Si plusieurs théories circulent quant à l’origine des explosions, la plus plausible pointe du doigt le Mossad, le service de renseignement extérieur israélien. “D’après les enregistrements vidéo […], un petit explosif de type plastique a certainement été dissimulé à côté de la batterie [des bipeurs, NDLR] pour un déclenchement à distance via l’envoi d’un message. Le Mossad a donc infiltré la chaîne logistique”, évalue Charles Lister, expert au Middle East Institute (MEI) sur le réseau social X ce mardi.

Une analyse confirmée par le témoignage de responsables américains auprès du New York Times. Selon cette source, les services secrets seraient bel et bien parvenus à cacher des explosifs dans une cargaison de bipeurs commandés par le Hezbollah. Et ce, avant leur livraison au Liban. Selon le média américain et l’agence Reuters, des milliers de bipeurs ont été commandés à l’entreprise taïwanaise Gold Apollo et livrés ces derniers mois.

Gold Apollo, elle, dément avoir fabriqué les appareils et affirme que leur production a été assurée par l’entreprise BAC, un partenaire hongrois. Une information contredite par Budapest. “(La société) est un intermédiaire commercial, sans site de production ou opérationnel en Hongrie”, a confirmé le porte-parole du gouvernement Zoltan Kovacs sur X ce mercredi.

Les bipeurs, une fausse bonne idée ?

La formation pro-iranienne avait décidé de revenir à l’utilisation de l’ancêtre du téléphone portable ces derniers mois. Une méthode désuète que ses combattants avaient utilisée au début des années 2000. Messages courts et codés, réseau privé. D’après des informations de l’agence de presse britannique de juillet dernier, le Hezbollah pensait avoir finalement mis la main sur un moyen de communication permettant d’échapper à la technologie de surveillance sophistiquée de l’Etat hébreu. En vain.

“C’est un coup dur pour le Hezbollah. Il a toujours attribué sa performance pendant la guerre de juillet [en 2006, contre Israël], en partie, à son réseau de télécommunications primitif qui reposait sur des téléavertisseurs et une ligne ‘interne’ de fibre optique. En neutralisant la supériorité technologique d’Israël avec ‘simplicité’, pour reprendre les termes de Nasrallah [chef du mouvement chiite, NDLR], le Hezbollah a empêché Israël de perturber son système de commandement et de contrôle. L’attaque d’aujourd’hui annule cet avantage”, a expliqué l’écrivaine et analyste politique libanaise Amal Saad, sur son compte X.

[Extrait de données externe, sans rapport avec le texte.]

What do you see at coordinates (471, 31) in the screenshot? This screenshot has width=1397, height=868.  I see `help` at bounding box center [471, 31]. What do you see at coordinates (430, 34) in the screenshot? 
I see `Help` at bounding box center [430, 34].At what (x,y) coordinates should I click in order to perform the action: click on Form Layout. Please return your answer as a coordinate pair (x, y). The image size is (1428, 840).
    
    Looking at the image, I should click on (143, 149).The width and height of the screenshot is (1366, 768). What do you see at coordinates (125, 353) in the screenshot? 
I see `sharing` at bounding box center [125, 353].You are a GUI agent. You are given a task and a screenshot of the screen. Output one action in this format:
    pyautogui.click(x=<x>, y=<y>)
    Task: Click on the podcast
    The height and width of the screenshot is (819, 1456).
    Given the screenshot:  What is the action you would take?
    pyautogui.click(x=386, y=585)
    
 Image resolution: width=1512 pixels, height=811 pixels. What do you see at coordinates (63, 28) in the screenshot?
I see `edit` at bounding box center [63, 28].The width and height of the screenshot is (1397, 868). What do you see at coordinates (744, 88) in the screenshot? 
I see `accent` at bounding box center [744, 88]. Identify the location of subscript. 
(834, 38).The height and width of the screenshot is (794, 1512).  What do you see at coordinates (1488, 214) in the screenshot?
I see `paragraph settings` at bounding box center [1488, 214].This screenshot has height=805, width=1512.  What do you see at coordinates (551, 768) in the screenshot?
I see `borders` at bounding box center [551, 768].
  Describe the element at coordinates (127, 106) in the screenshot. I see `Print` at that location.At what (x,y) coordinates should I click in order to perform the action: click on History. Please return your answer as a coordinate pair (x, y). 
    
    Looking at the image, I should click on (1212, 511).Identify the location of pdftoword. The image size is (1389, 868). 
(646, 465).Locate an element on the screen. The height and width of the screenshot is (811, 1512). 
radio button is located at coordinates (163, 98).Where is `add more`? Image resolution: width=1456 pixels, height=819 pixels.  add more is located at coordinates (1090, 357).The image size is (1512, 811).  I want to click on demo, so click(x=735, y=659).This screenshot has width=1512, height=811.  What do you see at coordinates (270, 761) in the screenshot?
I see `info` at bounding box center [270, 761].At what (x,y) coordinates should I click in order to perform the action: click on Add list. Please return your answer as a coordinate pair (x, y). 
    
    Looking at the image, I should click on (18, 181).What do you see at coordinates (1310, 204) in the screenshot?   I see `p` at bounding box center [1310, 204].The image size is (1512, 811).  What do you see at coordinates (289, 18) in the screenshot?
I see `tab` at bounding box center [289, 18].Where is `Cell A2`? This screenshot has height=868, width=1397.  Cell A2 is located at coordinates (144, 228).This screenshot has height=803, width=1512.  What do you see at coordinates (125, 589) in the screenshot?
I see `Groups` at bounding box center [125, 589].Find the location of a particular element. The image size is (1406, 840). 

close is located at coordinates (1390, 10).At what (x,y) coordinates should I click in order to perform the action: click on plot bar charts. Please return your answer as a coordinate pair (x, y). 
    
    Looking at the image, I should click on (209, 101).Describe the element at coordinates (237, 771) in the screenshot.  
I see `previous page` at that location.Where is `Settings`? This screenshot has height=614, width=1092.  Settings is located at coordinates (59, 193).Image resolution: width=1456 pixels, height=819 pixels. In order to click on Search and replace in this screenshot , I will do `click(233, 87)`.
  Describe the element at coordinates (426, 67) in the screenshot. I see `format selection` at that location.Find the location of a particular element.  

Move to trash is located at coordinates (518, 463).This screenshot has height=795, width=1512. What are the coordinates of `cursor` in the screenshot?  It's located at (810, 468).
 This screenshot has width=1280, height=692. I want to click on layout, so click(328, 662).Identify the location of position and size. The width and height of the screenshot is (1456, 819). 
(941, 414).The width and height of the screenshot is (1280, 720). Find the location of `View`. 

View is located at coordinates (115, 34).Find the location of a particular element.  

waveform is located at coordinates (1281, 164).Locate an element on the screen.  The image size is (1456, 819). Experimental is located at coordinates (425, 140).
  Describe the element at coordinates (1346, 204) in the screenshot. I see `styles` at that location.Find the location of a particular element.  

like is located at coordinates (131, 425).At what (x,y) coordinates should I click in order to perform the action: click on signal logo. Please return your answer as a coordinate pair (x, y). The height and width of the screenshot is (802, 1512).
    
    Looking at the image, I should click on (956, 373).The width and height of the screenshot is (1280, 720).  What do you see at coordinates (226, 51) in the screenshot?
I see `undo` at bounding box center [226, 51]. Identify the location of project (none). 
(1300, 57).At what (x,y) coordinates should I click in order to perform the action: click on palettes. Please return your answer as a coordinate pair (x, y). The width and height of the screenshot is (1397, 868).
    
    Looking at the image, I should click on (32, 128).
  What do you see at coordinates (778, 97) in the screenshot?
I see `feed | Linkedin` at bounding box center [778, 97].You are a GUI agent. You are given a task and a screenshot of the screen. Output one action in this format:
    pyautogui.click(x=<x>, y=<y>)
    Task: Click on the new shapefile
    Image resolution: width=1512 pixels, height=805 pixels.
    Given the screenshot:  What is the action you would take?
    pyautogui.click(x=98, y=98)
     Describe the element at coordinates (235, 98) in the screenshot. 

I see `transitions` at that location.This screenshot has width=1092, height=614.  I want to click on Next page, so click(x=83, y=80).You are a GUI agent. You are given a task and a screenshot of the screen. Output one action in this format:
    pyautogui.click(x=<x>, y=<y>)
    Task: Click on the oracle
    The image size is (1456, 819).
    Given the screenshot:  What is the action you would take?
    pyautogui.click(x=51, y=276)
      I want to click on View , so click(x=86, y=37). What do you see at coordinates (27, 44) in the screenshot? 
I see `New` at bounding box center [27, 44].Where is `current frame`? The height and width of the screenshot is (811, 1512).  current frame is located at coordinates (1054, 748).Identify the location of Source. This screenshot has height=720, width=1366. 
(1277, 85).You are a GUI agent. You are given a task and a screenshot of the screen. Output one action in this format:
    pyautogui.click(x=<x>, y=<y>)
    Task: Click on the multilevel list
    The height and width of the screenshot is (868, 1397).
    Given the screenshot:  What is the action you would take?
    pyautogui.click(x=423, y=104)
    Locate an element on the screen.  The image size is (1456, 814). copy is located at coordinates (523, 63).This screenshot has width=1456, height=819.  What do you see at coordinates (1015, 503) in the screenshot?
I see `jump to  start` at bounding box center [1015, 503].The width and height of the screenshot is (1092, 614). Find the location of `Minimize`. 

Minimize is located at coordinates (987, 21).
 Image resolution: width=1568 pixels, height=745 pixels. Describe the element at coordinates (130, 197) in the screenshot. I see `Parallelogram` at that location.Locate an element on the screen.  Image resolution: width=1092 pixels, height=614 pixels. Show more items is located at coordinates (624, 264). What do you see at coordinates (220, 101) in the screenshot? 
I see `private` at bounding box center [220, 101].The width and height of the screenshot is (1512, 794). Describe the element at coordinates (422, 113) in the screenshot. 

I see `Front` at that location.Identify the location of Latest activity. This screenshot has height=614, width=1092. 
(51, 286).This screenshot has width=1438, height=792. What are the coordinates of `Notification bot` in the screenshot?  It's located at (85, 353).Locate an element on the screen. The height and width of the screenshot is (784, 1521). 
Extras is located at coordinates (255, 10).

Les téléphones interdits sur le front

Selon une source anonyme de Reuters, les combattants du “Parti de Dieu” n’étaient désormais plus autorisés à apporter leur téléphone portable sur le front. Un appareil sur lequel les habitants du sud-Liban avaient déjà été mis en garde en février dernier. “Jetez vos smartphones, enterrez-les, mettez-les dans une boîte de métal et éloignez-les. […] Ils entendent tout ce que vous faites, dites, envoyez et prenez en photo. Votre localisation, votre maison… Israël n’a pas besoin de plus que cela”, avait préconisé le secrétaire général du Hezbollah, Hassan Nasrallah.

Une autre source de l’agence de presse a affirmé que le parti chiite effectuait des contrôles surprises pour les membres des unités de terrain ainsi que les hauts responsables politiques afin de vérifier s’ils avaient leur téléphone sur eux. Une règle faisant notamment suite à l’assassinat de Saleh-el-Arouri, haut dirigeant du Hamas tué par une frappe de drone alors qu’il assistait à une réunion à Beyrouth en janvier dernier. Pour contrer ces attaques inattendues, le Hezbollah avait d’ailleurs adopté le DroneGun Tactical, un brouilleur portatif anti-drones.

Le 18 juillet 2021, la révélation du scandale du logiciel espion Pegasus avait déjà mis un coup de frein à l’utilisation de téléphones portables pour transmettre des informations à caractère confidentiel. Plus de 80 journalistes internationaux coordonnés par Forbidden Stories avaient permis de démontrer que le logiciel, vendu par la société israélienne NSO, avait ciblé des milliers de personnalités de la société civile.

Mais après ces évènements du 17 et 18 septembre, une question subsiste pour Amal Saad : “Pourquoi Israël a-t-il décidé de jouer cette carte en dehors du contexte d’une guerre totale, où une telle perturbation aurait pu changer le cours de la guerre ?”. Sur le sujet, l’analyste a tout de même sa petite idée : “Israël a d’autres objectifs qui pourraient aller bien au-delà d’une guerre totale.”